Eles apontam como exemplo as células-tronco hematopoiéticas
- ligadas à formação e desenvolvimento de células
sanguíneas - que formam todo tipo de célula sanguínea
in vivo, mas proliferam pouco em cultura in vitro.
"Estudos recentes têm levantado a possibilidade de que
algumas células-tronco adultas podem restaurar células
fora do seu tecido de origem. No entanto, esses resultados são
controversos e têm se demonstrado em geral de difícil
reprodução", afirmam.
É
o que aconteceu, durante um bom tempo, em relação
às pesquisas que tentavam diferenciar células do músculo
cardíaco em cultura in vitro. Em 1999, Shinji Makino
e sua equipe da Universidade de Keio, no Japão, relataram
no Journal of Clinical Investigation ter conseguido essa
diferenciação a partir de células-tronco hematopoiéticas.

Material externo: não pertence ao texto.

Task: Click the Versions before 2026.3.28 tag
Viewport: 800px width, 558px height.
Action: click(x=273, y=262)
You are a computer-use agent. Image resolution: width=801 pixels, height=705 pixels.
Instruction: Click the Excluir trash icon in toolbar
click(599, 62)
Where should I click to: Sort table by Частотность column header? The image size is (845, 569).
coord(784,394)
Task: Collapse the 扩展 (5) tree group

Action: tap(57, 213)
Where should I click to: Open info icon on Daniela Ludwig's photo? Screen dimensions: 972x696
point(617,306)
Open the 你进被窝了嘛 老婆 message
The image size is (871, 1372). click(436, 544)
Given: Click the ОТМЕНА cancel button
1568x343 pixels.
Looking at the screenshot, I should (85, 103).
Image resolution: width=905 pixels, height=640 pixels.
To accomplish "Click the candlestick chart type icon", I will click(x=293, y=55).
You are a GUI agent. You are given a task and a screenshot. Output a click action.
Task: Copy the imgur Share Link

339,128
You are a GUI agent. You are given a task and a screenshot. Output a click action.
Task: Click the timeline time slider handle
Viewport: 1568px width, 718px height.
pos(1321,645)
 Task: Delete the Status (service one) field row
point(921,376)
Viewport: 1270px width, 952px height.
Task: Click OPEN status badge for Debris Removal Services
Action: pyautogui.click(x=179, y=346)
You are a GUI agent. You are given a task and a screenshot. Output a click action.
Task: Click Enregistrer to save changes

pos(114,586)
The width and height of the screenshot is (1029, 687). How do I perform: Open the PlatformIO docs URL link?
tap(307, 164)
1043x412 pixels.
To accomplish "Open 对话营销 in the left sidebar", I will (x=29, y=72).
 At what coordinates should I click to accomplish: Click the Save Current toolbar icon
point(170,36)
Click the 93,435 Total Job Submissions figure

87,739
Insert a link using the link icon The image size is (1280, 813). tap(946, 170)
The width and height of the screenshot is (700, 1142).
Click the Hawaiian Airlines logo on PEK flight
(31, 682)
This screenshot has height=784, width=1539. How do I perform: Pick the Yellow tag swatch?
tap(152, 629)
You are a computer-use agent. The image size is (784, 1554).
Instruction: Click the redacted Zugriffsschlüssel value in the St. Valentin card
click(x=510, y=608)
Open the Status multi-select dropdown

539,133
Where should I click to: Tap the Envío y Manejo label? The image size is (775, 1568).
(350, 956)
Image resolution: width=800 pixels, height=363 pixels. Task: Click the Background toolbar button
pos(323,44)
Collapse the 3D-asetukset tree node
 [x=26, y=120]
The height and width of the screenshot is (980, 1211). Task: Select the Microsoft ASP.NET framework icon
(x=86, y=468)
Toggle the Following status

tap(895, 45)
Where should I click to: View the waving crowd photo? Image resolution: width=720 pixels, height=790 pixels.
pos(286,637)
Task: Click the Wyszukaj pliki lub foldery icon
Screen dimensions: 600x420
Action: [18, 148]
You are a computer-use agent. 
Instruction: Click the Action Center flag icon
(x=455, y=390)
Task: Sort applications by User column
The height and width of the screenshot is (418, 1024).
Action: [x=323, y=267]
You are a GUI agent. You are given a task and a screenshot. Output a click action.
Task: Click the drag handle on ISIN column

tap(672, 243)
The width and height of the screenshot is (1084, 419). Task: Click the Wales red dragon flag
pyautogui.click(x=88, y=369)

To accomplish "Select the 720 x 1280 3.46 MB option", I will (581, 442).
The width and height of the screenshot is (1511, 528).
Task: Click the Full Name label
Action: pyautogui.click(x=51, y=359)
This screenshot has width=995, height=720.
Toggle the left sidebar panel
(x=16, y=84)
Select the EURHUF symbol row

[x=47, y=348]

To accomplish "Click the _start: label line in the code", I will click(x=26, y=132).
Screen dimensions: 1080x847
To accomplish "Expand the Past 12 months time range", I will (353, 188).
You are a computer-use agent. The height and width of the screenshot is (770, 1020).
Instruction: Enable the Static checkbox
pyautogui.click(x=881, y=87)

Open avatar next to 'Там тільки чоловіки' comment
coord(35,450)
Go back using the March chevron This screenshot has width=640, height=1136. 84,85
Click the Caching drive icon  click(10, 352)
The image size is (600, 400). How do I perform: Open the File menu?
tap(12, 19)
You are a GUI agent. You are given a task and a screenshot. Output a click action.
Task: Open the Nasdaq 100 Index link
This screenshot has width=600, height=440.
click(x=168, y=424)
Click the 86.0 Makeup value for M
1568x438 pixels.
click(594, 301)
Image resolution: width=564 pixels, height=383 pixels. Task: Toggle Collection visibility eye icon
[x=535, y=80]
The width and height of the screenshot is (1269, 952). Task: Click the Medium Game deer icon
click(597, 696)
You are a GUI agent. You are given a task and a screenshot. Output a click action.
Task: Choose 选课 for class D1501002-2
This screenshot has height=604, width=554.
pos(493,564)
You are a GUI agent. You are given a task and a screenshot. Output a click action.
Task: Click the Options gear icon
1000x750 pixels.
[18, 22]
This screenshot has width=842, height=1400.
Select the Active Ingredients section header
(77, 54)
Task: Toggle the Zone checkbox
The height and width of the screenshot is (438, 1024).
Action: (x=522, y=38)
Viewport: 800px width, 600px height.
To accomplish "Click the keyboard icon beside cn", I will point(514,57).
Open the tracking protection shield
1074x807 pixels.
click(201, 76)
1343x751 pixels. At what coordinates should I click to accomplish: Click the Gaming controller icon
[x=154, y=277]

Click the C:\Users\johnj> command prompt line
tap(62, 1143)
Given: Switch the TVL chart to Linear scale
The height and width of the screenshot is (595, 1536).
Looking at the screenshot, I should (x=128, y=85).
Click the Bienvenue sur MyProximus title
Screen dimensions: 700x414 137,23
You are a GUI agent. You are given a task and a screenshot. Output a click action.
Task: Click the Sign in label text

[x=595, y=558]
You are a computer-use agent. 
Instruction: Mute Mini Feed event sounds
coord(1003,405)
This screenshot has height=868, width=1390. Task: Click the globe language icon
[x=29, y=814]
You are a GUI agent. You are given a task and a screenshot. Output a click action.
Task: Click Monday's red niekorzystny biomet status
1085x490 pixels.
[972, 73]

Antonio de Carvalho, da UFRJ, explica que a capacidade das células-tronco
hematopoiéticas e neurais de gerar diversos tipos de células
- tecnicamente chamada de pluripotencialidade - permitia supor que
essas células, se cultivadas em ambiente adequado, poderiam
originar células cardíacas. "Vários laboratórios,
inclusive o da UFRJ, tentam desde então, sem sucesso, reproduzir
os resultados da equipe de Makino", conta.
"O
sistema hematopoiético, porém, não é
a única fonte de células-tronco para os transplantes
cardíacos", emenda. O laboratório da UFRJ, que
iniciou em 2000 um projeto de pesquisa com o objetivo de transplantar
células-tronco para corações submetidos a infarto
experimental, já conseguiu - ao lado de muitos outros laboratórios
no mundo - isolar e cultivar por longo período células
de medula óssea de ratos, induzindo-as a se diferenciar em
células musculares cardíacas. O primeiro relato que
descreve a diferenciação de células-tronco
da medula óssea em músculos cardíacos, em camundongos
infartados, foi publicado na revista Nature em abril de 2001,
pela equipe de Donald Orlic, da Faculdade de Medicina de Nova York.
Apesar
de ser um campo de pesquisa ainda em estágio inicial, como
diz Wu, e não ser possível precisar em quanto tempo
trará resultados em tratamentos de humanos, como afirma Kim,
as pesquisas com células-tronco continuam avançando
a cada ano, e cada nova descoberta impulsiona novas investigações
em laboratórios de todo o mundo. Independente do avanço
da pesquisa, o debate ético continua. E vice-versa.